The perception of affluence Or expectation has changed over time.

When I was 10 banks used to give away TVs for opening an account. My parents gave it to me.

It wasn’t until I had kids and their “meh” response to something I gave them that my parents couldn’t do or give to me That I understood my parents’ response to my “meh.” I didn’t understand the big deal.

At that age, my parents only had radio.

Any paper focusing on official debt misses the forest for the trees. The U.S. fiscal gap is some 8 times official debt. The fiscal gap puts all the off-the-books liabilities on the book. Social Security's unfunded liability is $53 trillion on its own. Just look at table VI F1 in the latest Trustees Report. The fact that we, when things return to normal, in a highly open economy, means our fiscal insolvency will show up in terms of low levels of national income per capita, not low levels of GDP per capita. Aging is making the off the books liabilities gargantuan. So if they are left out of the analysis, the main manner in which aging matters is being ignored. Sorry for the tough love. Initial reaction. Will now read the paper.

Thank you. I was going to write your comment and reference you (if that is really you), but you beat me to it.

Hi, Larry. Your concern is about the definition of wealth, both at the individual and the country level. Should the beneficiary of a defined-benefit pension plan include its present value as part of his/her wealth? If yes, under what conditions, particular what should it be assumed about its expected funding?

Indeed, I think the beneficiary of other types of pension plans (like the one I have from a Chilean AFP) should include the present value of the life annuity.

Last Monday I read about a U.S. Supreme Court's decision

Yeah, those present values look a lot different at 2% than at 8%.

When we get to artificially induced negative interest rates, not only will the national debt be sustainable, but it will become a profit center for the US treasury.

People will then need to hold politicians accountable for NOT deficit spending because they're not adding to our debt profits.

If we have a savings glut, why do the central banks have to work so hard to repress interest rates directly and by buying assets?

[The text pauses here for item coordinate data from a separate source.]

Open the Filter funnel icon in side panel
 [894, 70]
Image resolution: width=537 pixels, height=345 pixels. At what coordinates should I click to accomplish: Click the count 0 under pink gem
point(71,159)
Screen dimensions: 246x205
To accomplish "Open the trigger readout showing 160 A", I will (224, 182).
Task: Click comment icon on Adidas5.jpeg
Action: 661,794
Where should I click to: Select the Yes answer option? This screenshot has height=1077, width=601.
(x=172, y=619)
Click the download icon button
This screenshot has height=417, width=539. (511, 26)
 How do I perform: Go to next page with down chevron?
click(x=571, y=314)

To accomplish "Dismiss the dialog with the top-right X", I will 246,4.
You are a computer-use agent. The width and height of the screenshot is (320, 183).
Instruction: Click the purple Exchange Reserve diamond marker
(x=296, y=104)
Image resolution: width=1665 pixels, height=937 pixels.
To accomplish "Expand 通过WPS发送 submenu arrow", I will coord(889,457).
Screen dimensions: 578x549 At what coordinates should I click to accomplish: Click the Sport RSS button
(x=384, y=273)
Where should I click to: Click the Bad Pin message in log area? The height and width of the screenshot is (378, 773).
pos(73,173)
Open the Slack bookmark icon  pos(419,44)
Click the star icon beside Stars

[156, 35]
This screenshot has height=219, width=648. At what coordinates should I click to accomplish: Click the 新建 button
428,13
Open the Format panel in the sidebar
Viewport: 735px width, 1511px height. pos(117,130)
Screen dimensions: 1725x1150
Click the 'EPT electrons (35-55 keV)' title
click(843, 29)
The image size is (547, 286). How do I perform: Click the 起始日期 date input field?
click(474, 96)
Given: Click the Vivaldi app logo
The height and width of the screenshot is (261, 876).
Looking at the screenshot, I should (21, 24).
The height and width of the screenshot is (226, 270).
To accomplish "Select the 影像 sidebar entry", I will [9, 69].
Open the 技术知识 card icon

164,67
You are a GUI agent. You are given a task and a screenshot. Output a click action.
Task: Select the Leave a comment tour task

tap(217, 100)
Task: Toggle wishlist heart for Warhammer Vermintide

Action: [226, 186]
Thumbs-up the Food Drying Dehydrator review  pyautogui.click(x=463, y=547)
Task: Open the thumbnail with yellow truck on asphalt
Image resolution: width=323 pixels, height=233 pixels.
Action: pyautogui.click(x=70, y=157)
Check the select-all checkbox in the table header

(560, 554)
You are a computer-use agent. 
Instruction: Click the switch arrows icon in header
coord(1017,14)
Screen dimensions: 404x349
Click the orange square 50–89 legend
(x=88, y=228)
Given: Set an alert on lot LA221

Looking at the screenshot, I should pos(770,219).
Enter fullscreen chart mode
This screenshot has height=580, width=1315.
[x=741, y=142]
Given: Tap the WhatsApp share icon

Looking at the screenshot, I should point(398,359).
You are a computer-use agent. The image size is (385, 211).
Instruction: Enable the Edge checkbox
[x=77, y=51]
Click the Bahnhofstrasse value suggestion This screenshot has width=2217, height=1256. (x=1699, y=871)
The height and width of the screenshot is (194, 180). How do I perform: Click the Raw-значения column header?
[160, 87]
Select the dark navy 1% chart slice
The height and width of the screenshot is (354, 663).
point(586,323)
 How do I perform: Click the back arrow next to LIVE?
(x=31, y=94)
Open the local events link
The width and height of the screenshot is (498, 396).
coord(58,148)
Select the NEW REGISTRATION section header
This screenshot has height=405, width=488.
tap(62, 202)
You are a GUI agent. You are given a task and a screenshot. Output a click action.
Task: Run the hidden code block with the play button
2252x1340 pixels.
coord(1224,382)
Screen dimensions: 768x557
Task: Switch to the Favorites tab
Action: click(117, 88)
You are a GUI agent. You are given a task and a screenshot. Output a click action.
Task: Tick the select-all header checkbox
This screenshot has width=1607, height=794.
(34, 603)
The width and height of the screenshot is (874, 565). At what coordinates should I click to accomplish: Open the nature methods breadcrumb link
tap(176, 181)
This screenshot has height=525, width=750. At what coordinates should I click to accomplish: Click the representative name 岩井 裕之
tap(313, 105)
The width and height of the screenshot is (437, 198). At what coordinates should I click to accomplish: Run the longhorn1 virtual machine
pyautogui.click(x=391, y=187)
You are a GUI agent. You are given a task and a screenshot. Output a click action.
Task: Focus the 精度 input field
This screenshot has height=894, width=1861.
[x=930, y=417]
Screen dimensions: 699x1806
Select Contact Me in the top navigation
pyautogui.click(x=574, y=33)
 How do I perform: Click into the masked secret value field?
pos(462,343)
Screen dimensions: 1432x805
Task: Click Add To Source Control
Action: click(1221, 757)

Concern about liquidity traps. Concern that banks will have problems with clients who will default on their debt, making the bank less able to lend. Because we want to goose it for the election. Also: question you assumption that we are repressing rates and ask yourself: why are people willing to accept them if you think there are better opportunities elsewhere. There are probably better opportunities, but in a risk averse environment, people are risk averse and seek low risk assets. Think of it as a shortage of low risk assets relative to demand for low risk assets.

Thanks, but are we really in a risk averse environment? The stock market is up 40% in the last two months along with nearly every risk asset class you can think of. The primary purchaser of safe US Treasury debt these days is the Fed.

That's a good question: notice that you value stock based on the dividend relative to a riskless return. If interest rates are low, ask yourself, which way does the stock market go. I know you know the answer.

I was really answering Just above. Ask yourself though: Is the economy risky at the moment. You have enough information to answer that question yourself.

Cash is king. Now I’ll be able to pick up LV and rolexes for a song. The procurer just needed to be in the right place, oh look at that pallet of bricks just sitting there! And a few minutes for a great return.

I still cannot fathom the active market in TVs. There might Be an argument for going back to the tube since those innards make them heavier. It’s hard to run when trying to carry a 150 pd. TV.